In the long run, the only answer to this kind of saber rattling and dangerous bluffing is an international agreement outlawing the use and possession of nuclear weapons. Somehow the United States seems to have forgotten that the United States is the only nation to actually drop an atomic bomb, and our country's arsenal is loaded with nuclear weapons we have professed ourselves ready to use. Secretary of State Hilary Clinton declared when she was running for president that the United States would “obliterate” Iran if it attacked Israel. It is time for that kind of talk to end on both sides. The expression that “all options are on the table” implies that we are ready to nuke our opponents again.
Two things should happen. President Obama should tell Israel publicly that the United States will not support it if Israel bombs Iran. Second, the American Catholic hierarchy should consider leading a peace offensive, dust off its 1983 pastoral letter, The Challenge of Peace, and preach its conclusion that only deterrence justifies owning a nuclear weapon, and deterrence must be allowed only as a step toward general disarmament (par. 189). Macho posing may play well with voters in an election war; but it can also lead to disaster.
Raymond A. Schroth, S.J.
Adelson's bankrolling of Gingrich signifies the extent to which Israel has its fingers in US politics. Gingrich may only be polling in the single digits, but he has a national audience with media coverage for his speeches.

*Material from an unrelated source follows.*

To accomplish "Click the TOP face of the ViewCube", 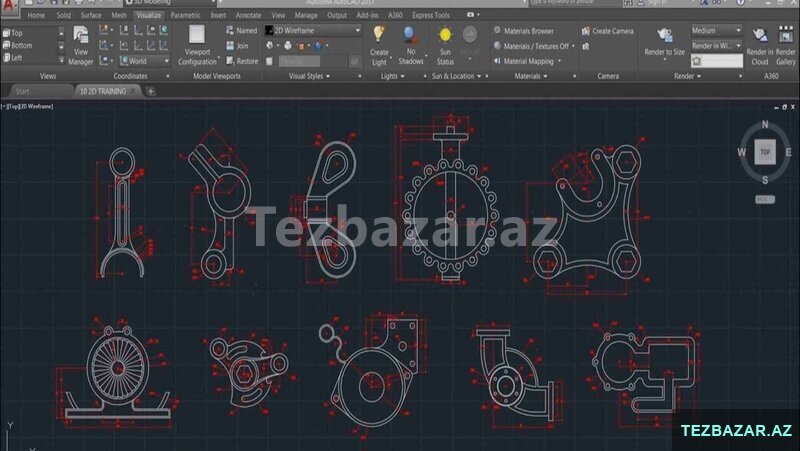I will [x=764, y=152].
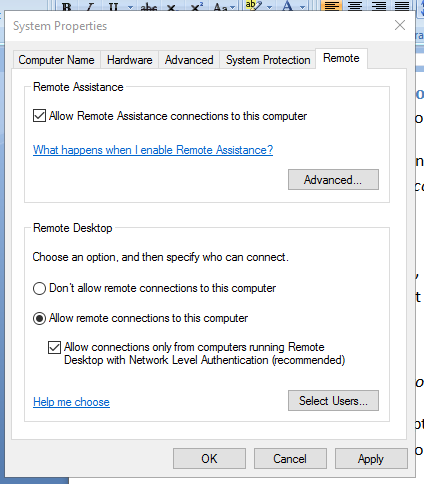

Iran as a nuclear power is a recognized threat to international peace and security. What to do about prventing Iran from being a nuclear power is up for discussion. But the statements by the adminsitration that "all options are on the table" is no bluff. This is the real thing. In the real world nations use military force all the time especially if their security as a nation is threatened. For example the United States was prepared 50 years ago to invade Cuba if nuclear missles were delivered to Cuba by the Soviet Union in the Cuban Missle Crisis which was a nuclear stand off between the United States and the Soviet Union under President Kendedy. A naval blockade of Cuba and embargo of Cuba proved to be effive in avoiding a potential nuclear confrontation. But the delivery of Soviet nuclear missle to Cuba was stopped by the U.S. Navy. It was completely unacceptable for Sviet nuclear missle to be installation in Cuba ninety mile off the shores of the United States. Similarly allowing Iran to go nuclear is completely unacceptable. No one is interseted in finding out what Iran will do with nuclear weapons.
Israel in particular has historically with good reason refused to become a victim to a another surpise attack as happened in 1973 when two Arab nations simultateously launched a suprise attack agasist Israel on Yom Kippur - the Yom Kippur War - gravely endangering Isreal's very survival as a nation. One can count on Israel to not ever allowing even the potential for a surprise attack let alone a nuclear surprise attack. Middle East history requires Israel to take robustly defend itself. And let's not kid outselves, Israel it will defend itself from the threat of a nuclear Iran.
A nuclear Iran is completely unacceptable and will not be allowed to happen one way or another. The only questions that remains is how and when to stop Iran from becoming nuclear.